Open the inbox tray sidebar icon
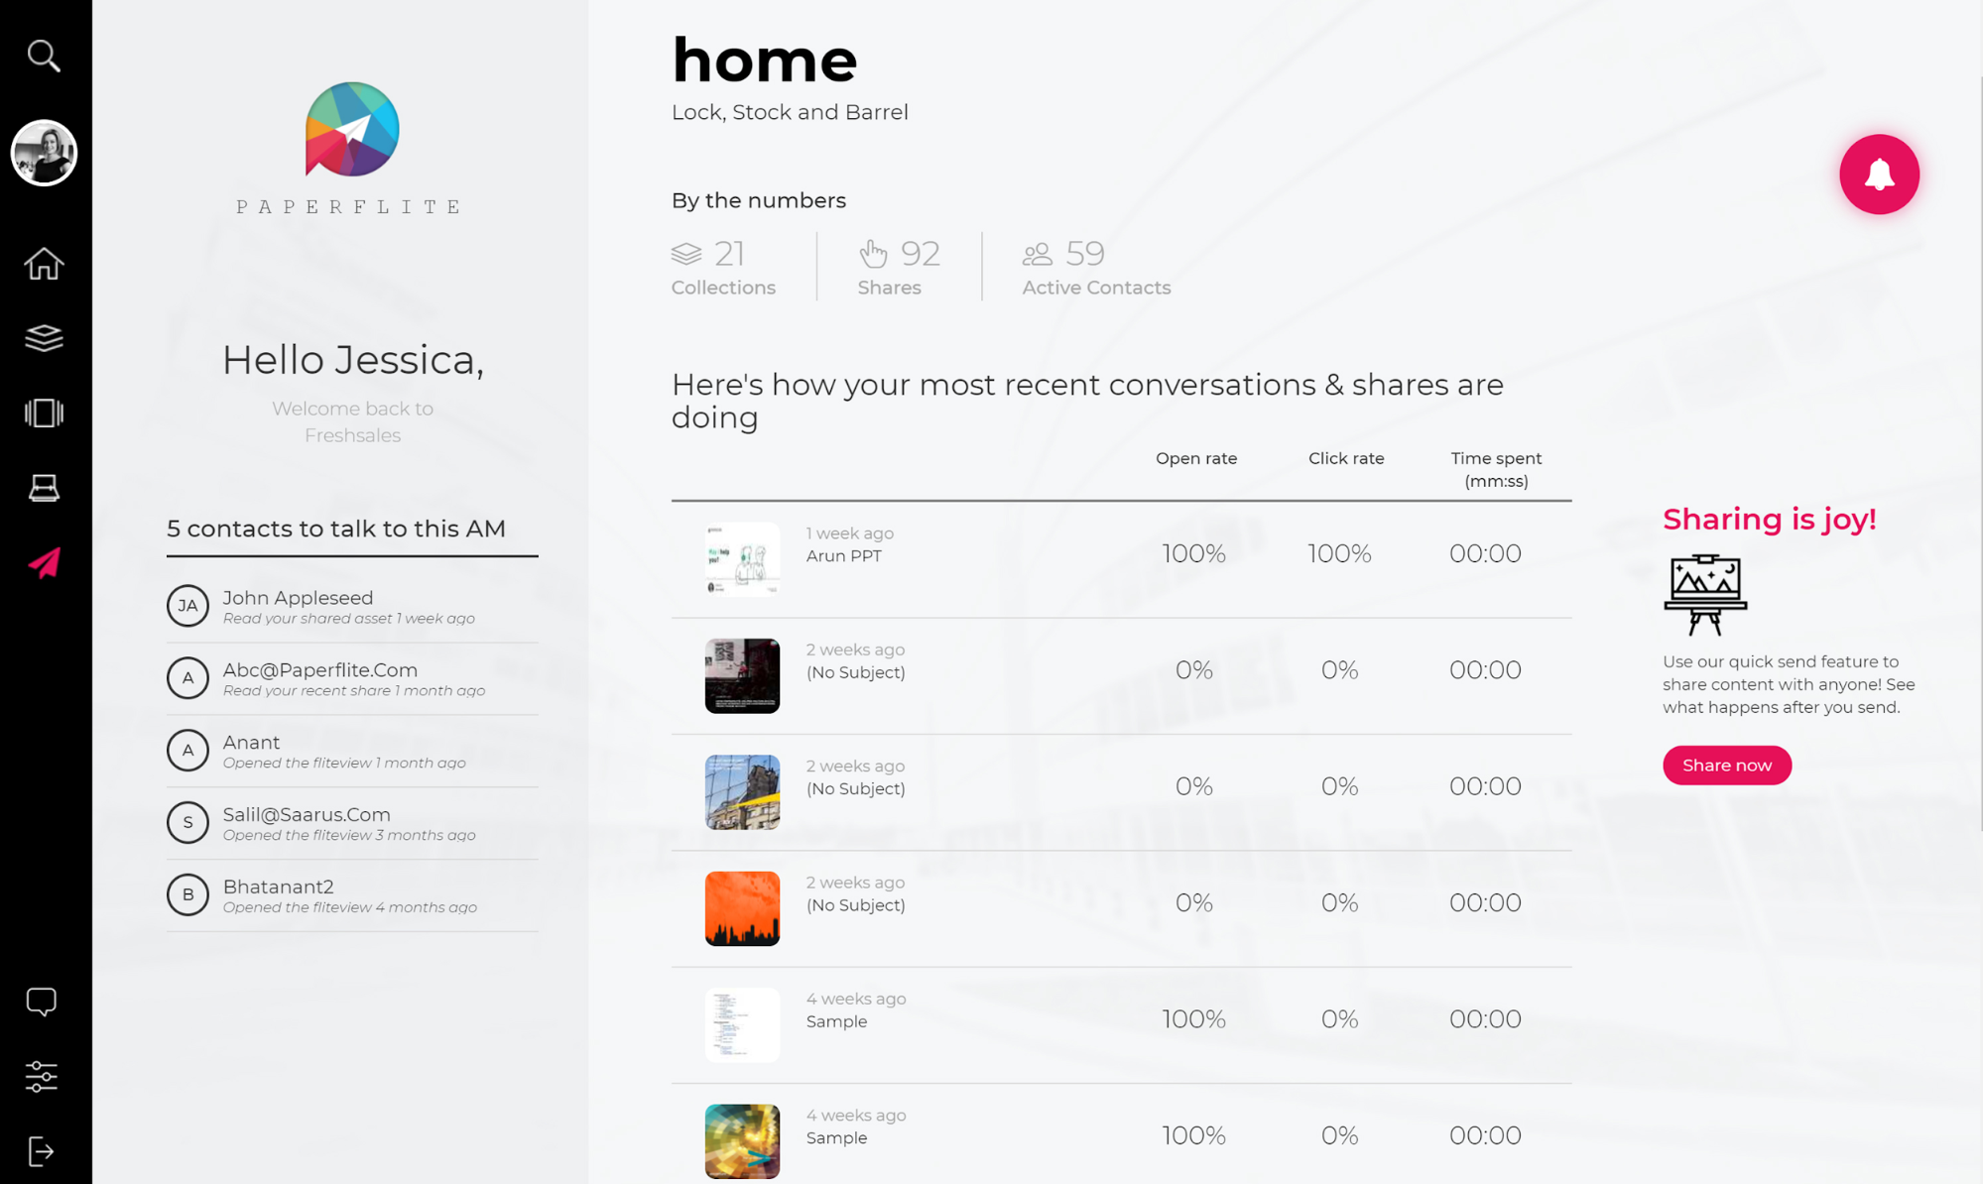Screen dimensions: 1983x1184 [44, 488]
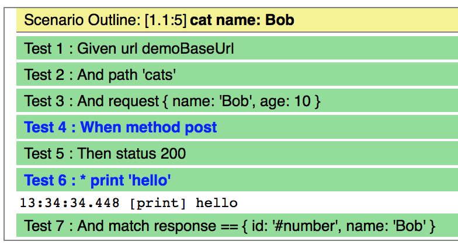
Task: Collapse the 'Test 6 : * print hello' step
Action: 97,180
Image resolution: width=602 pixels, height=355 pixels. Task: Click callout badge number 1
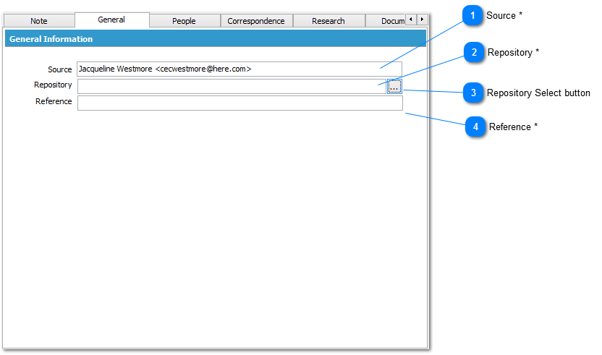pos(473,16)
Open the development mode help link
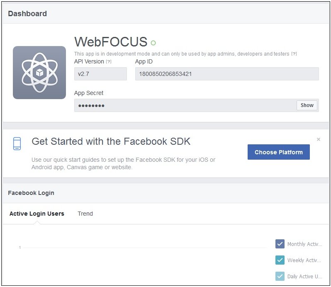The width and height of the screenshot is (331, 287). 294,54
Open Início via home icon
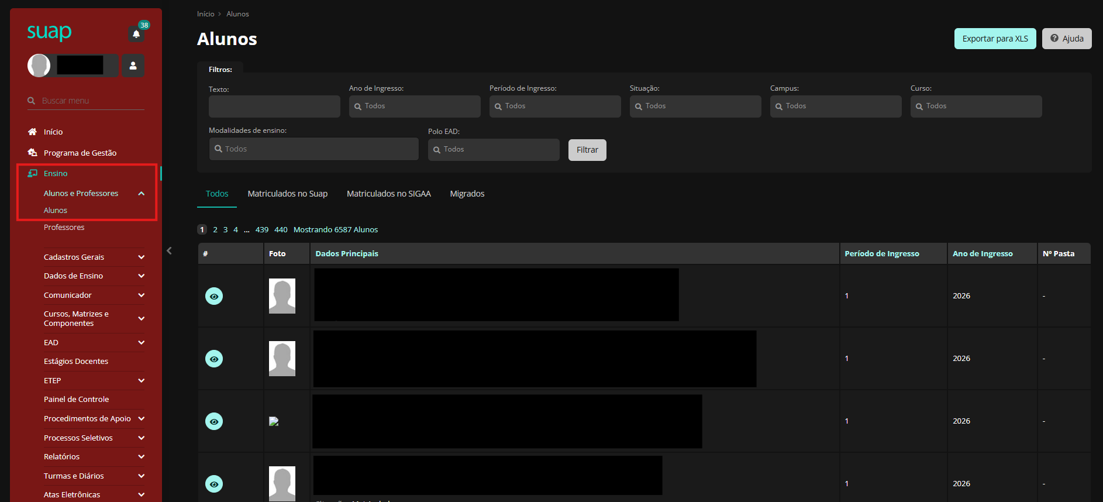Image resolution: width=1103 pixels, height=502 pixels. pos(33,132)
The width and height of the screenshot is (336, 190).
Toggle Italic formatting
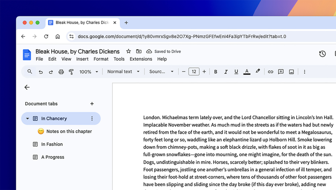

+++

*What you are asked to do*. Leaving every picture out, write out exactly the lines from the one that holds "Open the development mode help link" through the end of the listing, both included.

*Answer box*.
Open the development mode help link
The width and height of the screenshot is (331, 287). 294,54
Open Início via home icon
Image resolution: width=1103 pixels, height=502 pixels. pos(33,132)
The width and height of the screenshot is (336, 190).
Toggle Italic formatting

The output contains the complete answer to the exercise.